> _Exercise_: Starting at the line that contains "Task: Select the team members icon in sidebar", write out every line through the end of the records exactly as it stands, and leave out all pictures.

> _Study material_:
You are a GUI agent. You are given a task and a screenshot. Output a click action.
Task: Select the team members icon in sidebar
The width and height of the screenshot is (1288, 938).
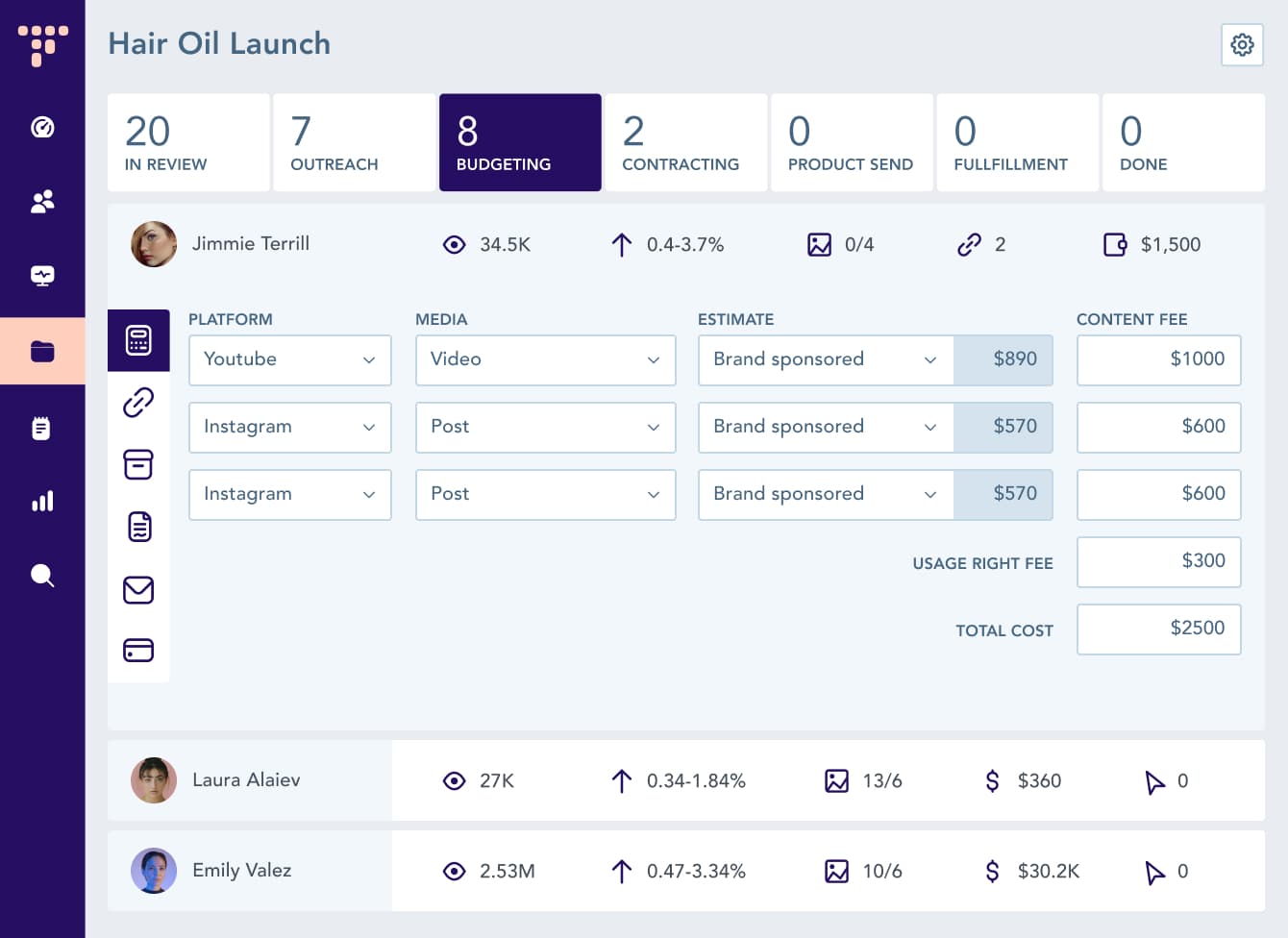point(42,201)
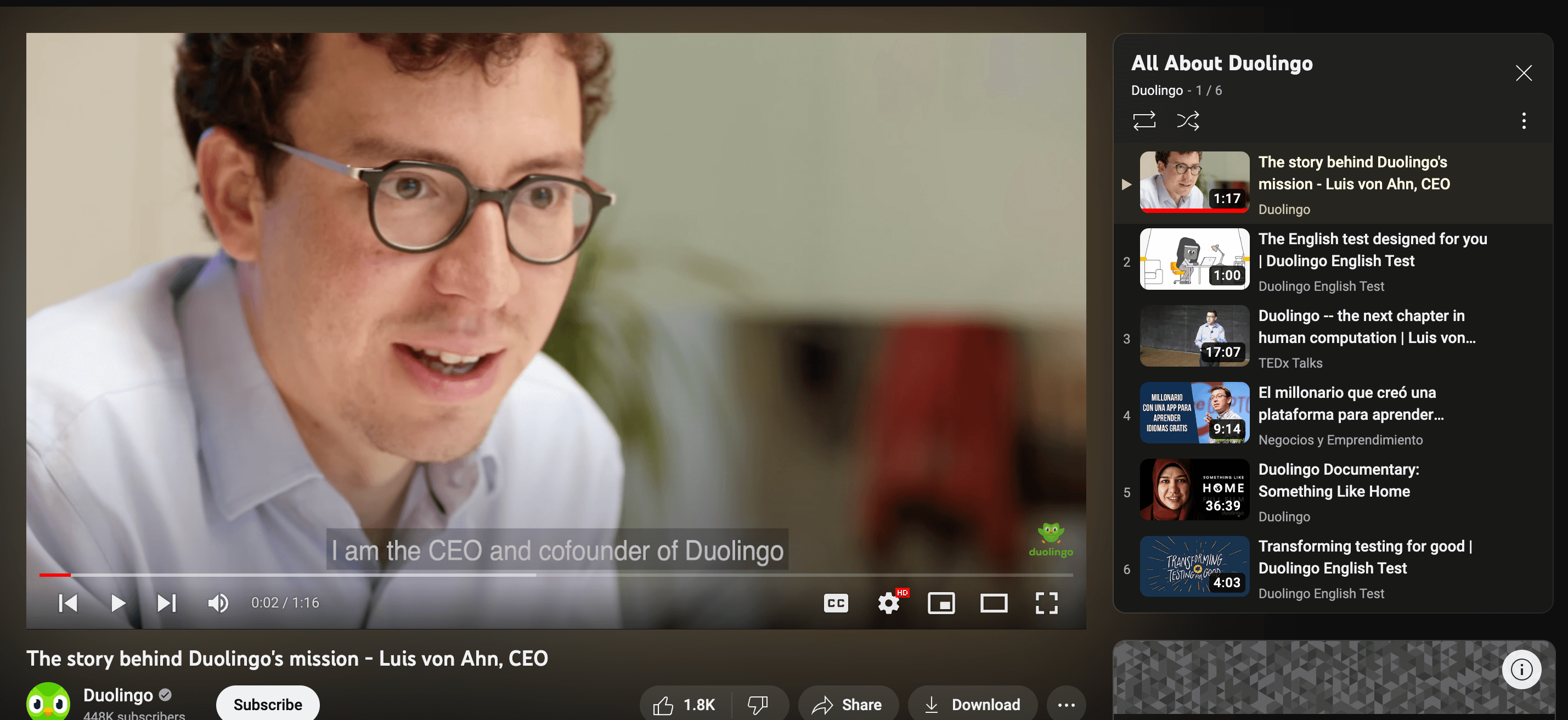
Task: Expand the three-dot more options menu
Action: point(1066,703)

> _Result below_:
Task: Select the team members icon in sidebar
The width and height of the screenshot is (1288, 938).
point(42,201)
Task: Expand the three-dot more options menu
Action: point(1066,703)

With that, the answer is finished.